_À faire_
Reproduisez à l'identique, s'il vous plaît, le passage de l'article sur la FCC qui s'ouvre sur les mots contenant « Mais le jugement » et se termine par « à 8 millions! ».

_Extrait présenté_
>>
USA. TV, les puritains ne séviront plus

Publié le par Un monde formidable

Les puritains américains ne séviront pluspar ldewolff (Source LeMatin.Ch. 14/07/10)

L'Amérique est en ébullition. Dès aujourd'hui, les shit ou fuck n'ont plus à être couverts de bips sonores sur les chaînes américaines. Quant à Janet Jackson, elle peut tranquillement dévoiler son sein. «C'est une baffe pour les parents et les familles», s'est étranglé Tim Winter, président de l'association conservatrice américaine Parent Television Council. «Soyons clairs, aujourd'hui, des juges ont autorisé les chaînes à utiliser le mot commençant par «f» à chaque heure de la journée. Même devant les enfants!»

«Je suis choqué par une décision si antifamiliale», a ajouté Michael J. Copps, l'un des cinq dirigeants de la puissante Federal Communications Commission (FCC). Qui se demande comment les parents peuvent dorénavant «protéger leurs enfants des images indécentes et violentes qui nous bombardent chaque jour davantage».

Des règles absurdes. Il peut être fâché, Mr Copps. La vraie baffe, c'est sa commission qui l'a prise. Depuis les années 1970, la FCC traque et sanctionne les chaînes de télévision ou de radio qui, de manière «manifestement offensante», font allusion au sexe ou aux excréments. Ou utilisent des termes «indécents». Fini. Mardi, un tribunal new-yorkais a enlevé ce pouvoir à la FCC. Parce qu'il est contraire à la liberté d'expression. Et surtout parce que les critères de la FCC sont trop vagues. Impossible de savoir ce qui est offensant ou indécent. Le tribunal de Manhattan a ordonné la suspension des règles de la commission, et exigé leurs révisions. Les obscénités peuvent pleuvoir tranquillement. «Le score du jour, c'est un point pour la liberté d'expression, zéro pour la censure», s'est réjoui Andrew Jay Schwartzman, de l'organisation de défense de la liberté d'expression Media Access Project.

Mais le jugement va bien plus loin. Exemples à l'appui, il démontre l'absurdité des règles qui terrorisaient les Etats-Unis. D'abord, on apprend que la FCC est devenue quasi hystérique à cause de Bono. En 2003, la star de U2 lâche un «fucking brilliant» durant les Golden Globes. Des téléspectateurs hurlent. L'année d'après, la FCC réagit. Violemment. Voilà qu'elle sanctionne aussi les jurons isolés. Et multiplie par dix le montant de l'amende maximale - qui passe de 32 500 à 325 000 dollars. Résultat: la FCC a infligé pour 440 000 dollars d'amendes en 2003. En 2004, l'ardoise passe à 8 millions!

Ce n'est pas tout. Les foudres de la FCC s'abattent de façon arbitraire. Ainsi, elle accepte les fuck et shit qui pullulent dans le film «Il faut sauver le soldat Ryan». Ils seraient «réalistes». Mais fustige les mêmes termes dans «The Blues», documentaire produit par Scorsese. Les censeurs épinglent aussi le bullshit d'un «NYPD Blue». Mais tolère, dans le même épisode, kiss my ass ou dickhead. «Embrasser le derrière d'un autre est apparemment admissible», sourit le Washington Post.
<<
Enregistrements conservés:
>>
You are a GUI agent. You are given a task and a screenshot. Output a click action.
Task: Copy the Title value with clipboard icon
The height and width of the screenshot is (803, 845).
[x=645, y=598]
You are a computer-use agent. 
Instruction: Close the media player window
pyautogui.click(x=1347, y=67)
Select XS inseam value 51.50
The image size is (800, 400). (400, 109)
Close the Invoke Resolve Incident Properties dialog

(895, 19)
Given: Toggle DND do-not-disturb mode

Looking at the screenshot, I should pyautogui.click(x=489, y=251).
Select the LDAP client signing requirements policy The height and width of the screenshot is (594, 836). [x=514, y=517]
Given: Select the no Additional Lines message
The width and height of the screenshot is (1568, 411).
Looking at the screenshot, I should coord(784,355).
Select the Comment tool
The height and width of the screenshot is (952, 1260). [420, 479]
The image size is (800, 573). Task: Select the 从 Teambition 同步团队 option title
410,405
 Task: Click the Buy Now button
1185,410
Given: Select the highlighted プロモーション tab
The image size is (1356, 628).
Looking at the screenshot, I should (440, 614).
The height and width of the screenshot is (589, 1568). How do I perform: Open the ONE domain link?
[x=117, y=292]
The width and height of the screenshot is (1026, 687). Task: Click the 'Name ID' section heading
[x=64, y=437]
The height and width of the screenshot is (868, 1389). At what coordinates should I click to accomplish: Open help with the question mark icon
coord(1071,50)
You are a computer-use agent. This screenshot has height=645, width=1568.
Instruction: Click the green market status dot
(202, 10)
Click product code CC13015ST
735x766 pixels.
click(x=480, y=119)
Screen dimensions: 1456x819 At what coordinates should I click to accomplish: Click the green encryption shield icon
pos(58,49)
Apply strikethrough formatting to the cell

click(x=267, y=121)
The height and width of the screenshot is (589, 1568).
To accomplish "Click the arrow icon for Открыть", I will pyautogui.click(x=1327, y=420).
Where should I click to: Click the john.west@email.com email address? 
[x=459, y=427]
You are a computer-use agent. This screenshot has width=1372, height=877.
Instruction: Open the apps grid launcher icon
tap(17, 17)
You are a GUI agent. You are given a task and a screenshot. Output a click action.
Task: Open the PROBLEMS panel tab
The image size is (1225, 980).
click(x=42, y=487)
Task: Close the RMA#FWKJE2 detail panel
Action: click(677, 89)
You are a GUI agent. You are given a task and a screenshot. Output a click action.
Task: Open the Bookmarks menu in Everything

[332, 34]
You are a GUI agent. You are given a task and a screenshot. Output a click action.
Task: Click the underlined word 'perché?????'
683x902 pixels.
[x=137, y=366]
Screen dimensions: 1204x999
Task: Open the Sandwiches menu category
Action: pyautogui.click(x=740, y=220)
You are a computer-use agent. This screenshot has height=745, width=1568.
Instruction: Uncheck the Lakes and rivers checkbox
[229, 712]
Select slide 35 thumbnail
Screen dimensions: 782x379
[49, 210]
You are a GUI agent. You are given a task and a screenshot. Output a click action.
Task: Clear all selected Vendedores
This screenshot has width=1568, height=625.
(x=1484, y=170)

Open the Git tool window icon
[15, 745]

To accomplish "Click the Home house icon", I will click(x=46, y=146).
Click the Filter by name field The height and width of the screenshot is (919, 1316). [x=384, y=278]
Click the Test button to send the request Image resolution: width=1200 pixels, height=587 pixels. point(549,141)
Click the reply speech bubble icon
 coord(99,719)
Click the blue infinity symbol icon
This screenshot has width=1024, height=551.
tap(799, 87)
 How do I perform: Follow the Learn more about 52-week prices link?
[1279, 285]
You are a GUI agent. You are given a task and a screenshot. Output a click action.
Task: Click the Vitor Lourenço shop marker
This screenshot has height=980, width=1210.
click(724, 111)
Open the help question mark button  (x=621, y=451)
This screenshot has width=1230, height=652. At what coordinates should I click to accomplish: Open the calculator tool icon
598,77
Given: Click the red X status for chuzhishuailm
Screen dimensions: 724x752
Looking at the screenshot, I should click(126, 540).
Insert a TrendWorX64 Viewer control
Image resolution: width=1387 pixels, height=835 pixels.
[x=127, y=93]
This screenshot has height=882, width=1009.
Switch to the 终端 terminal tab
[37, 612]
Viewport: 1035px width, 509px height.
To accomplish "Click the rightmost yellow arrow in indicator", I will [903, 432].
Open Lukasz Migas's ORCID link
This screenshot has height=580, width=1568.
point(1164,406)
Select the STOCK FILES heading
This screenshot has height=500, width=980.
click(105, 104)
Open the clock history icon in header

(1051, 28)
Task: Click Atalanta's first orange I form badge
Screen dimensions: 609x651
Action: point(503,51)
<<
_Solution_
Mais le jugement va bien plus loin. Exemples à l'appui, il démontre l'absurdité des règles qui terrorisaient les Etats-Unis. D'abord, on apprend que la FCC est devenue quasi hystérique à cause de Bono. En 2003, la star de U2 lâche un «fucking brilliant» durant les Golden Globes. Des téléspectateurs hurlent. L'année d'après, la FCC réagit. Violemment. Voilà qu'elle sanctionne aussi les jurons isolés. Et multiplie par dix le montant de l'amende maximale - qui passe de 32 500 à 325 000 dollars. Résultat: la FCC a infligé pour 440 000 dollars d'amendes en 2003. En 2004, l'ardoise passe à 8 millions!